初めの2行で現状把握の意味について記述されていますが、校長として、把握の視点と方法から述べたい。把握に際しては、「チームとして活用できる資源の把握、校内が持つ強みは何か、学校外の持つ強みは何か」「どんなチームが必要か」「チーム力発揮に何が必要か」等が考えられます。把握の方法では、考えを聞く、調査する、直接出向くなど具体的に述べたい。

〈柱2について〉

・内容が網羅的な印象を与えます。校長としての具体的な取り組みはいくらでも出てきます。

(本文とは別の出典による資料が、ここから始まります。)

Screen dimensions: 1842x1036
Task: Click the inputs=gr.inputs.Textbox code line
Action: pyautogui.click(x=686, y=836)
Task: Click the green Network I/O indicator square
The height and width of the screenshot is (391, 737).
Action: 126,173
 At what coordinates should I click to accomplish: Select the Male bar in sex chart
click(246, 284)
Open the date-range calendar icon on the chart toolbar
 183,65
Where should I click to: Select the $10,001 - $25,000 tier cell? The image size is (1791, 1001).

必要な体制を絞り込んで、どんな点に留意して、どんな手順・方法で体制を構築するかを端的に述べるとよいでしょう。校長として、一番悩み、工夫しなければならないところです。児童生徒の成長のために、学校内あるいは学校外を含めたどんなチーム力(学校の持つ総合的な力)を活用すべきかを想定することです。あなたのチーム学校のイメージを明確にし、特徴ある取り組みを論じたいものです。その点で、業務内容と人との記述は、例示的に1・2に抑えて取り組みを強調したい。その方が、あなたの考え方や取り組み姿勢が評価者に伝わると思います。

〈柱3について〉

・「教員…学習環境づくりの整備」ではなく、「…職場環境づくり」ではないでしょうか。

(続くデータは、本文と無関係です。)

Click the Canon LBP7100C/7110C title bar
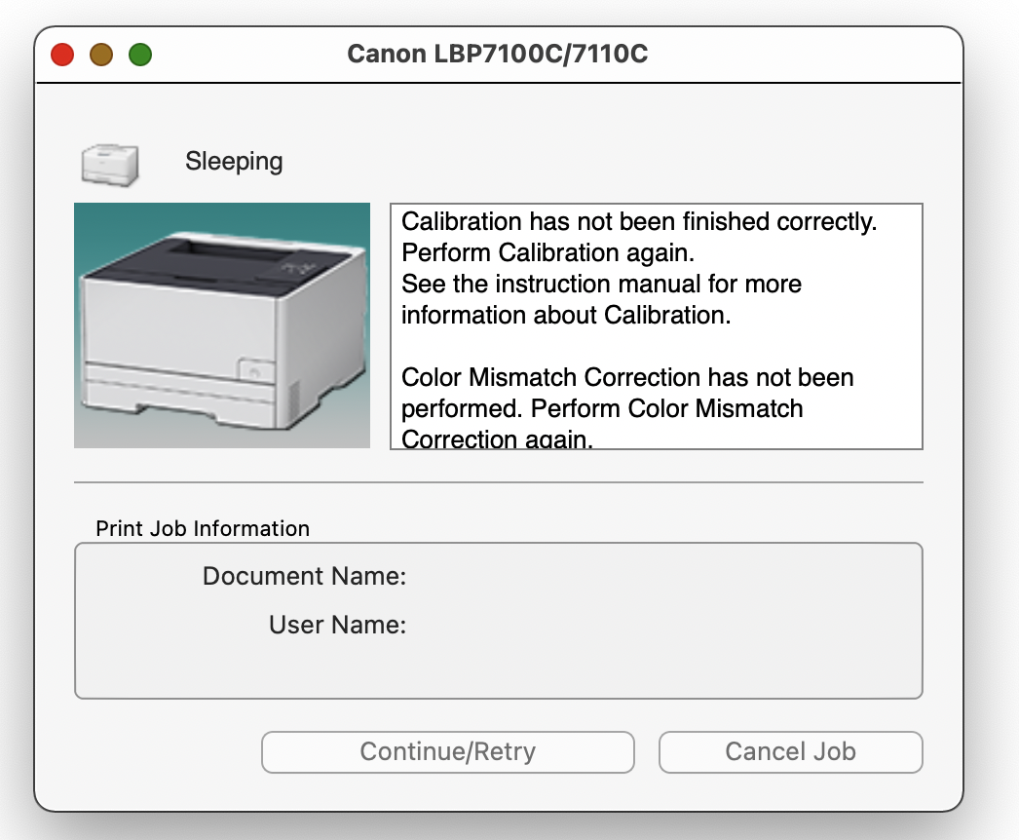 498,54
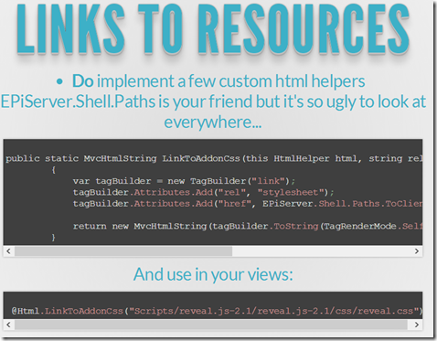Click the Attributes.Add "href" code line
This screenshot has width=437, height=341.
point(248,204)
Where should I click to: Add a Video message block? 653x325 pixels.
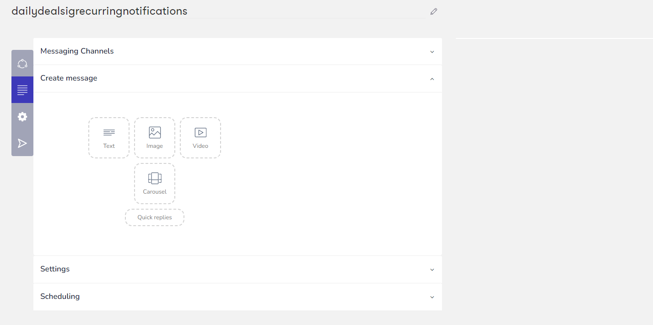(200, 138)
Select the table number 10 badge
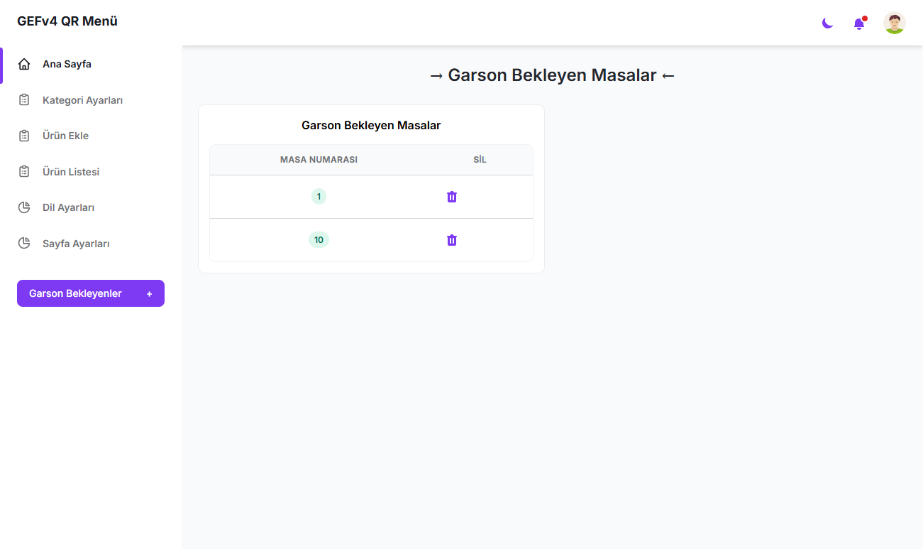Image resolution: width=923 pixels, height=549 pixels. [x=319, y=240]
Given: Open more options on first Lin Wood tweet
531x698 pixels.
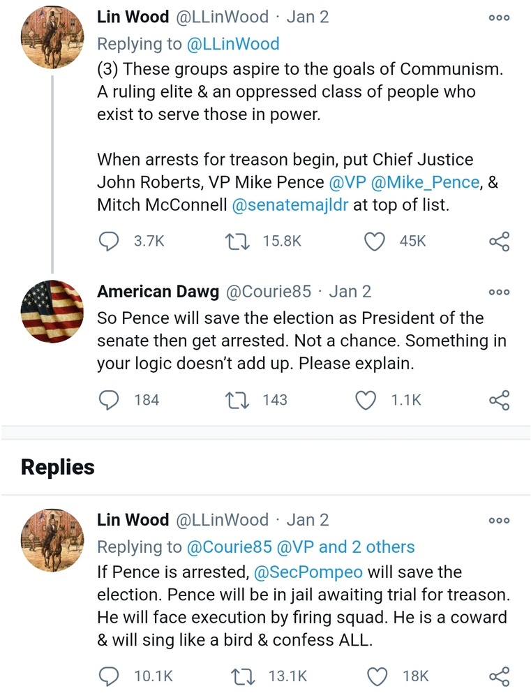Looking at the screenshot, I should 499,17.
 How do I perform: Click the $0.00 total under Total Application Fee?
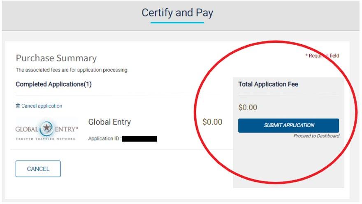[248, 108]
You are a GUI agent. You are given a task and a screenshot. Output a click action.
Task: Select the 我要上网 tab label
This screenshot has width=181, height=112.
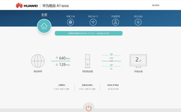click(x=70, y=17)
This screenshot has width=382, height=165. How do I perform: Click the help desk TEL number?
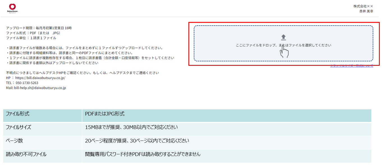click(x=27, y=83)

・教職員の多忙化や負担軽減も大きな課題です。他方、充実した教育活動の推進に一人ひとりの力が発揮できる校内の仕組みやルールづくりなども課題です。一人の教職員の良い考えが生かせる工夫や教育実践に対する指導・助言やフォロー体制をつくるのに何をするのか、重点的に述べましょう。校長の「常に児童生徒を中心に物事を考える学校」との揺るぎない姿勢や厳しい直接指導などにも言及するとよいでしょう。

▽結論について

・結論では全体を受け、さらに校長として、どうしていきたいのかという決意と熱意、そして指導力をどう発揮するかを示すべきです。読み手に「この人なら任せられる」というインパクトのある記述にしたいところです。その意味ではコンパクトにまとめられているとは思いますが、序論が長かったせいで結論として独立させられなかったところは、体裁として後味が悪くなります。

・チーム学校を働かせるためには、校長の組織マネジメント力の有無が基本的に必要となります。結論にあたって、これら自分自身の課題の克服への決意などが述べられていると、熱意が伝わると思います。